|
Boost : |
From: John Eddy (johneddy_at_[hidden])
Date: 2005-01-31 16:30:48
In response to a number of great suggestions and interesting examples, I
have made some more changes to the logging library that I would like to
make Boost-worthy. I still have some changes to make and am mulling
over the way I would like to go about making them. At last posting, I
had made a policy of the logging levels and they can now be user
specified with my levels being the default (Thanks to Jason Hise for the
suggestion).
Since then, I have separated the management of a log from the log
itself. the log itself is a very simple thing and implements whatever
means of storage, display, etc. that it wishes (inspired by the
suggestions and mantra example of Preston Elder). A couple examples I
have created so far are a simple_log which keeps a list of entries for
retrieval (by predicate for example), an ostream_log which immediately
writes entries to a supplied ostream, a file_log which immediately
writes entries into a file with a specified name. I have created these
as examples but I don't see any reason why implementations for just
about anything could not be created.
I have implemented a callback system for log entries. A boost::function
can be mapped to a logging level as a callback in case of an entry at
the specified level. For example, this allows a user to catch what they
consider to be a "fatal" error and act on it. (Thanks again to Preston
Elder for the suggestion).
I have implemented a means of converting from levels to string
representations of those levels. This must also be carried out by the
same policy class that defines the levels. It requires the
implementation of a single, simple method in the class accepting a level
and an ostream and writing the appropriate text into the ostream.

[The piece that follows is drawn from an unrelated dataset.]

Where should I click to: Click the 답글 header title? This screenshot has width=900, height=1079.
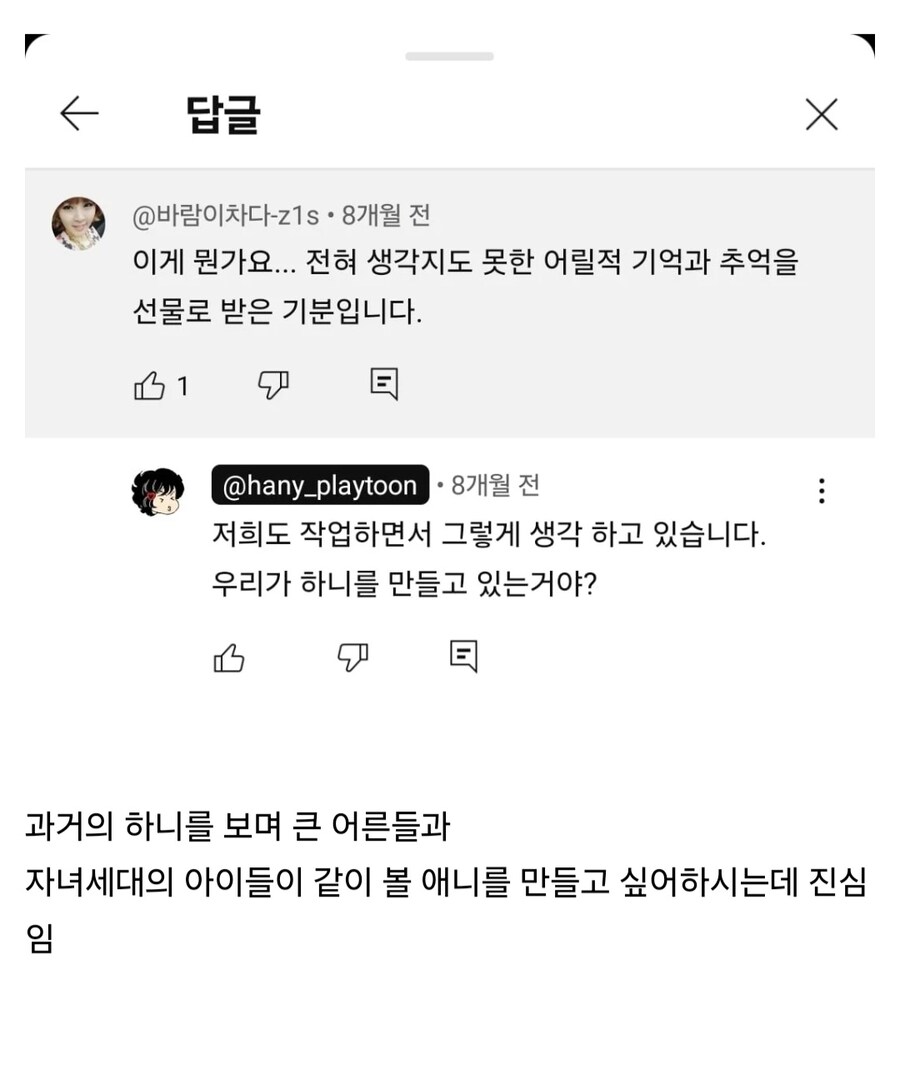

I have implemented a means of customizing the format by which entries
are written (Thanks to Preston Elder and Caleb Epstein for the
suggestion). Again, it requires a policy class. This class must have a
method that accepts an entry and writes it to a supplied stream. Of
course, there is a null version for use in the case where you want to
have specific logs do all the writing themselves. If you want to have
custom formats for the entries, the only possibilities at this point are
to log them all anonymously with a completely formatted message and use
the text only entry writer or to implement some sort of logic in your
logger/writer to distinquish the entries and format them accordingly. I
am considering an ostream style message writing functionality as well.
Something I plan to do but have not yet done is change from a char
specific implementation (Thanks to Preston Elder for the suggestion) to
one that's non-char specific.
The code in it's current state is available for simple download from
www.eng.buffalo.edu/~johneddy. It is not well Boost-ified yet but the
directory structure is in place and some example files are available.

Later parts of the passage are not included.